Stored data
•••••

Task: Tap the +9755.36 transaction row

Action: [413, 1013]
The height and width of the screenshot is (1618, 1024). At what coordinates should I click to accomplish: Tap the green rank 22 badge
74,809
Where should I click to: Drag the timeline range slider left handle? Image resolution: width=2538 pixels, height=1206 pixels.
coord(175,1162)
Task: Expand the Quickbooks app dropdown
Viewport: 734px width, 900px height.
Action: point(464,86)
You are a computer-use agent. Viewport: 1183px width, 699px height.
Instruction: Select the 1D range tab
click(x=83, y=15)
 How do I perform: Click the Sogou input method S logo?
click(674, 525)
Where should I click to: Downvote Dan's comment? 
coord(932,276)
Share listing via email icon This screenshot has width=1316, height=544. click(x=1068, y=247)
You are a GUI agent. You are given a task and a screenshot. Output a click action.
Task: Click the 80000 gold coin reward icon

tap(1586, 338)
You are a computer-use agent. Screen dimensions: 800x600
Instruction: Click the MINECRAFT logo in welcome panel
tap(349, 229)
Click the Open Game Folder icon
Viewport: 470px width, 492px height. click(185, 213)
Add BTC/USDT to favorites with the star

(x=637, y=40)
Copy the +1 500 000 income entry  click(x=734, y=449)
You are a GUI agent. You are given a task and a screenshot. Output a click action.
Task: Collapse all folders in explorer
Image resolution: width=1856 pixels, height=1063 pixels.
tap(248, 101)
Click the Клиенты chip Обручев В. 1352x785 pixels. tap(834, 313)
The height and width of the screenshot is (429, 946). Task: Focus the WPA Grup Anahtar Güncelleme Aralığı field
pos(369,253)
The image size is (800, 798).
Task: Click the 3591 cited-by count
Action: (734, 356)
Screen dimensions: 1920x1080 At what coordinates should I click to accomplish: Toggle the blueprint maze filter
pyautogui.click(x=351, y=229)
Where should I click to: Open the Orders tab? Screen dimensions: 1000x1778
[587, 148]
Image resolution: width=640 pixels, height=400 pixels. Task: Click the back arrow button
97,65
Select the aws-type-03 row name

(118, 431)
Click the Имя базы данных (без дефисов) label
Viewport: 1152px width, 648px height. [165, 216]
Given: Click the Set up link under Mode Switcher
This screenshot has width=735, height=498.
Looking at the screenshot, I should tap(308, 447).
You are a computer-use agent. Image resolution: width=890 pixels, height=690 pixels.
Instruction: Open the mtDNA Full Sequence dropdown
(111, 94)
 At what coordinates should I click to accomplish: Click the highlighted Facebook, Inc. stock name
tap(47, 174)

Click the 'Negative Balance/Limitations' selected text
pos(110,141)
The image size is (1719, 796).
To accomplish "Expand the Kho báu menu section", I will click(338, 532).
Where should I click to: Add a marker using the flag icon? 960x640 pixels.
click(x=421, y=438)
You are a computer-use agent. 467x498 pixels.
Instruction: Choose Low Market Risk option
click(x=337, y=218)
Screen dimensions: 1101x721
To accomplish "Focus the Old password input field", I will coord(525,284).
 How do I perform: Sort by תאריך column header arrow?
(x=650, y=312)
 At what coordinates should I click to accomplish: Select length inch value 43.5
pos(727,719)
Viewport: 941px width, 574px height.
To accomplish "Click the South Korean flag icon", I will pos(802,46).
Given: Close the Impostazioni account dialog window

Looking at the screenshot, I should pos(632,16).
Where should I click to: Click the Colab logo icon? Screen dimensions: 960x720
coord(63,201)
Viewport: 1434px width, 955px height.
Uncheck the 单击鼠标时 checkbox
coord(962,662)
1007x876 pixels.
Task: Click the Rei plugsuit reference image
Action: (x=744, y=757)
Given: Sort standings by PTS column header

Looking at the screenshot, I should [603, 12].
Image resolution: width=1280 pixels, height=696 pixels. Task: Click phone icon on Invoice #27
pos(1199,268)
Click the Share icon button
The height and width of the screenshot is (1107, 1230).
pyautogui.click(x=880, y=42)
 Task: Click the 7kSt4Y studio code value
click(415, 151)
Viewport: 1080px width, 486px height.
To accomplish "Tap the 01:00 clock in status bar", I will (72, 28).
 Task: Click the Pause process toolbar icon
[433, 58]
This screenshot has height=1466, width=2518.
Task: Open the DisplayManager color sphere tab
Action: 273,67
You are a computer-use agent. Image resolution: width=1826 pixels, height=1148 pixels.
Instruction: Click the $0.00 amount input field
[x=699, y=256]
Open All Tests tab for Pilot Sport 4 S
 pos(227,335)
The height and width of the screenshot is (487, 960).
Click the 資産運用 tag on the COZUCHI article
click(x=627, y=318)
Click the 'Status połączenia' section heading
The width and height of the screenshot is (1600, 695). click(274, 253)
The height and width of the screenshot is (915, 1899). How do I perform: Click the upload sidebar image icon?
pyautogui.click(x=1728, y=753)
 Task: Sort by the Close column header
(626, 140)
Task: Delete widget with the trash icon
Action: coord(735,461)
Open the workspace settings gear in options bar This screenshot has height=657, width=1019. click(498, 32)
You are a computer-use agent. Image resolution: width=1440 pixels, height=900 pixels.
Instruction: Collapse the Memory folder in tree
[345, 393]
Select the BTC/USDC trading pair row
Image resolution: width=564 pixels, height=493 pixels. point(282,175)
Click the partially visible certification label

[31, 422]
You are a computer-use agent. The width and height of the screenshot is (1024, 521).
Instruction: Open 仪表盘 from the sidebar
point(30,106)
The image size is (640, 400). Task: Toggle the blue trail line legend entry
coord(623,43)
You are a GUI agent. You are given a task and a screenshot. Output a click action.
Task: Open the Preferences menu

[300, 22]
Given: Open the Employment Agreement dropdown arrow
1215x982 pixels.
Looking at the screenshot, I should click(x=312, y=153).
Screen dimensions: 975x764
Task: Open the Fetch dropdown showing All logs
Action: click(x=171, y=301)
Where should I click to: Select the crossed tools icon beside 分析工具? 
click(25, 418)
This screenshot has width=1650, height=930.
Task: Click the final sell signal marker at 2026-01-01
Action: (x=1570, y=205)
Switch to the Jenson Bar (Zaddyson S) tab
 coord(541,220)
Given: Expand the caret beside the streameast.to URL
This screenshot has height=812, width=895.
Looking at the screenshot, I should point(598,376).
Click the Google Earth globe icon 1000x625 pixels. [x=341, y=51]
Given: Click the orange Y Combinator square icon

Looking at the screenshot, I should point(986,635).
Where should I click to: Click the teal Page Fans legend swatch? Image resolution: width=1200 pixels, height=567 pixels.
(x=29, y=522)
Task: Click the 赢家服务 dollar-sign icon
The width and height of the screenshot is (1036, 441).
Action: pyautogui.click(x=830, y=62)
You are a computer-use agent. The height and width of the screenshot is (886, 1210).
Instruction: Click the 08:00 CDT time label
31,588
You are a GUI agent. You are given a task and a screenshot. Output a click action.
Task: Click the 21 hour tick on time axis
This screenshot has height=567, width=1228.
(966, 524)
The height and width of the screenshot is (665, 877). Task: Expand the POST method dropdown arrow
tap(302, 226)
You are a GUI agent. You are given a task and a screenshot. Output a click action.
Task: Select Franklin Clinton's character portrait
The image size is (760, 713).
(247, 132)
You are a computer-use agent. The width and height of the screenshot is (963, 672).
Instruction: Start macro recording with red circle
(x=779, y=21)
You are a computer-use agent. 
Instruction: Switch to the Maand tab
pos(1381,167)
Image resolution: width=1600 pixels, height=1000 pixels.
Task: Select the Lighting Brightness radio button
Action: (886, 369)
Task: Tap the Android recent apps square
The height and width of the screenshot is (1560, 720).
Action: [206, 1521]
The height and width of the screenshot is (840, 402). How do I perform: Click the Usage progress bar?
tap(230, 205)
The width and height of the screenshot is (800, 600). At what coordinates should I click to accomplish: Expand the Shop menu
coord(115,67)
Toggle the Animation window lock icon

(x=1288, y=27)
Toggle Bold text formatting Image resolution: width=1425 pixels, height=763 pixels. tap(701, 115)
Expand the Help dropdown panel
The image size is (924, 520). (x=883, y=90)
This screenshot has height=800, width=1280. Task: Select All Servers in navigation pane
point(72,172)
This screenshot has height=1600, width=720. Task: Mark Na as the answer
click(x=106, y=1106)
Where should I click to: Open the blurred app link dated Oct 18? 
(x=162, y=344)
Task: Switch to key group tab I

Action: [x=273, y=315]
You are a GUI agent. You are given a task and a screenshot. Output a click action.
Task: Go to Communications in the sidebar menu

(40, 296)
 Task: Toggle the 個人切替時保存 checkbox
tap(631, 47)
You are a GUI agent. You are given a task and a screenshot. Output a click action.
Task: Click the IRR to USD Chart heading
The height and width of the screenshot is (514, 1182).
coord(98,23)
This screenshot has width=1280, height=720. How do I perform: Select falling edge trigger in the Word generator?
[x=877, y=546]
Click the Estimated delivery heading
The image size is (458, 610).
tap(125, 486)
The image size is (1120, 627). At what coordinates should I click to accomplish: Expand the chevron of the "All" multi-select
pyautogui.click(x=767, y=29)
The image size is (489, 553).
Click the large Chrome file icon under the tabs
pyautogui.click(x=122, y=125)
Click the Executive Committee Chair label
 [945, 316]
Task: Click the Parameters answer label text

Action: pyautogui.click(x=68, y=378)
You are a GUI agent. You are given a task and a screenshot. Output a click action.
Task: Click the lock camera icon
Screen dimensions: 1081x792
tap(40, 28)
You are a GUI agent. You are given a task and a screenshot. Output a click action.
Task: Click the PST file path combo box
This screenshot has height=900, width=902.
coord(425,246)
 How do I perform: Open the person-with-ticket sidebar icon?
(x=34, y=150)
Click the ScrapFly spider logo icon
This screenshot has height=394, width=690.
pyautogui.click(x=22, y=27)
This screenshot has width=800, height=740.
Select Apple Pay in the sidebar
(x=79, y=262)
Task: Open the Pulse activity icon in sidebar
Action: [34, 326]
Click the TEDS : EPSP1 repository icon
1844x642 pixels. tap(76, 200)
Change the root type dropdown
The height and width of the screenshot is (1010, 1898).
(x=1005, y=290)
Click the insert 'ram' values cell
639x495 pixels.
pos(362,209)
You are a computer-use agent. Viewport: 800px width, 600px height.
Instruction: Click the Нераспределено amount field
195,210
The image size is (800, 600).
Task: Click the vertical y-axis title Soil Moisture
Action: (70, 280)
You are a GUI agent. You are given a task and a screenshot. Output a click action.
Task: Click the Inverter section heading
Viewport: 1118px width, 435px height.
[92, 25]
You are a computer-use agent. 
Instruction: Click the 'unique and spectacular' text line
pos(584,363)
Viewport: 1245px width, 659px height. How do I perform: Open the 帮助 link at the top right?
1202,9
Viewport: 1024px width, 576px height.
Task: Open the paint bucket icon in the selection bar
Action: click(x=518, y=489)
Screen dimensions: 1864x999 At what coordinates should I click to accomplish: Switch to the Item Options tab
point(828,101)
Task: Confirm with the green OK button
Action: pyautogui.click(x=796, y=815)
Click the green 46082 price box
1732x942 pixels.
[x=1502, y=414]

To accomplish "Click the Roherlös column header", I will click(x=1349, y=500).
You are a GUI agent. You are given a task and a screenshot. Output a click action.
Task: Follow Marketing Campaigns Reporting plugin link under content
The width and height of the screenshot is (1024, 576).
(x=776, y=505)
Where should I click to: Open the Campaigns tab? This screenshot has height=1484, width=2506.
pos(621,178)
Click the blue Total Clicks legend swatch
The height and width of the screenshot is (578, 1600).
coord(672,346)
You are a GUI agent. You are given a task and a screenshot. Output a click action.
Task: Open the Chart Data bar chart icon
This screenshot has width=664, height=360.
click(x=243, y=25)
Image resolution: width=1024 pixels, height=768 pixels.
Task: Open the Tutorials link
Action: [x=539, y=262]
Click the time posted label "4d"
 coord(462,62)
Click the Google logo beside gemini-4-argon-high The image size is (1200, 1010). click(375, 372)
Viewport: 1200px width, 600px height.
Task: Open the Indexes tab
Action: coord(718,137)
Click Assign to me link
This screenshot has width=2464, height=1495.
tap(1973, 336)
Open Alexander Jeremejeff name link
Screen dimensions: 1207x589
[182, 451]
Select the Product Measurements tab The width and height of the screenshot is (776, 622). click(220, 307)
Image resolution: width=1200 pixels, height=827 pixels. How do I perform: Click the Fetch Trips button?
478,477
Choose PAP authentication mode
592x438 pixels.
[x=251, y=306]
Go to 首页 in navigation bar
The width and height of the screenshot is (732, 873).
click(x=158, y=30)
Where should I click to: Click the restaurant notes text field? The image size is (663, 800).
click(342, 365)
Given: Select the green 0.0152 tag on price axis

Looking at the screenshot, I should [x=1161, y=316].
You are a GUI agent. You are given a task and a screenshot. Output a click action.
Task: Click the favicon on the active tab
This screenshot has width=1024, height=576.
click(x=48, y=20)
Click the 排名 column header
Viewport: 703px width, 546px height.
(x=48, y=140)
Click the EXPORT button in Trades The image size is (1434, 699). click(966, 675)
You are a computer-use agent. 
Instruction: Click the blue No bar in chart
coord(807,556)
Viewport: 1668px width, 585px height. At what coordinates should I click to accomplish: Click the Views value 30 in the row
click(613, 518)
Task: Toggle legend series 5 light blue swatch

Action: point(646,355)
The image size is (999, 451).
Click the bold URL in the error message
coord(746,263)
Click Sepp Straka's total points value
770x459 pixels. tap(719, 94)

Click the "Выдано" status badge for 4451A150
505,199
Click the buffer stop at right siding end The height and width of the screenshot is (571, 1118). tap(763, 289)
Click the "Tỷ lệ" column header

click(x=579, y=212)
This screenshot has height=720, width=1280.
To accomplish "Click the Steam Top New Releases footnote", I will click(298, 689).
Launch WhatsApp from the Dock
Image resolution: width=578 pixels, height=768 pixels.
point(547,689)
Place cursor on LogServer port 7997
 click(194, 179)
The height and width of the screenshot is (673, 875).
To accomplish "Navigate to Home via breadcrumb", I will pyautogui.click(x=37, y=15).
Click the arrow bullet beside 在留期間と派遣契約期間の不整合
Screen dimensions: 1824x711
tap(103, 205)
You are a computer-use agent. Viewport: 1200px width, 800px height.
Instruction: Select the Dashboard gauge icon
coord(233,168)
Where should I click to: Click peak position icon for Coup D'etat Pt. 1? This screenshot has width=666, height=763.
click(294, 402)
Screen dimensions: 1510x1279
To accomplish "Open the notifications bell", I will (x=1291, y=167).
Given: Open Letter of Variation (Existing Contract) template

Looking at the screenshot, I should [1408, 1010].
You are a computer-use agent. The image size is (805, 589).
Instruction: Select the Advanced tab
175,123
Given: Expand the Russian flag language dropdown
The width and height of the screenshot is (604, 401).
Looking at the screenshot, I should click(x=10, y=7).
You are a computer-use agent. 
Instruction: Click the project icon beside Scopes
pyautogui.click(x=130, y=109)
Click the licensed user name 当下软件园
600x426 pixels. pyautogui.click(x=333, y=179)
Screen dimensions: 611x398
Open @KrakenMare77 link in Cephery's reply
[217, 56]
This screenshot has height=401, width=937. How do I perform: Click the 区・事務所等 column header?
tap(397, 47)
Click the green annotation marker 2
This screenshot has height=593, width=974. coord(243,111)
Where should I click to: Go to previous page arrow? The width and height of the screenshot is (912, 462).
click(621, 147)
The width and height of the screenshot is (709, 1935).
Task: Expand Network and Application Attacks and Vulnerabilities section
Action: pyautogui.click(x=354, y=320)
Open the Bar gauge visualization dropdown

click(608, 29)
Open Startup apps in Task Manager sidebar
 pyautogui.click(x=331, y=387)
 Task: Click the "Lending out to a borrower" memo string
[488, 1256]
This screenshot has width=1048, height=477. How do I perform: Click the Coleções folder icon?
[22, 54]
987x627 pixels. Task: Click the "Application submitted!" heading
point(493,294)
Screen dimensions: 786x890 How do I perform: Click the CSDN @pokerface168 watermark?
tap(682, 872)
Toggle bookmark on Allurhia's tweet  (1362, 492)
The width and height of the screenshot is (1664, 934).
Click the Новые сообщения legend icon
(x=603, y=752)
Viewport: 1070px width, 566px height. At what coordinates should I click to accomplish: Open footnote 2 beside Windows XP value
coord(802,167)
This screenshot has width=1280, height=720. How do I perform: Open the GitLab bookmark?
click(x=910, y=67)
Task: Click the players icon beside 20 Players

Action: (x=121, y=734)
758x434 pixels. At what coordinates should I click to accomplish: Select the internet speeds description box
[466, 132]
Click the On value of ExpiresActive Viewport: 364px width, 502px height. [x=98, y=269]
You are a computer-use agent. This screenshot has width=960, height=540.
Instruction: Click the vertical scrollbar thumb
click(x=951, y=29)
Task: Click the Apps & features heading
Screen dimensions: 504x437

•••••

Will you return exactly the lines above from the one with "The height and width of the screenshot is (915, 1899)." down to the one with "You are a computer-use agent. Image resolution: width=1440", counting both as part of the range?

The height and width of the screenshot is (915, 1899). How do I perform: Click the upload sidebar image icon?
pyautogui.click(x=1728, y=753)
 Task: Sort by the Close column header
(626, 140)
Task: Delete widget with the trash icon
Action: coord(735,461)
Open the workspace settings gear in options bar This screenshot has height=657, width=1019. click(498, 32)
You are a computer-use agent. Image resolution: width=1440 pixels, height=900 pixels.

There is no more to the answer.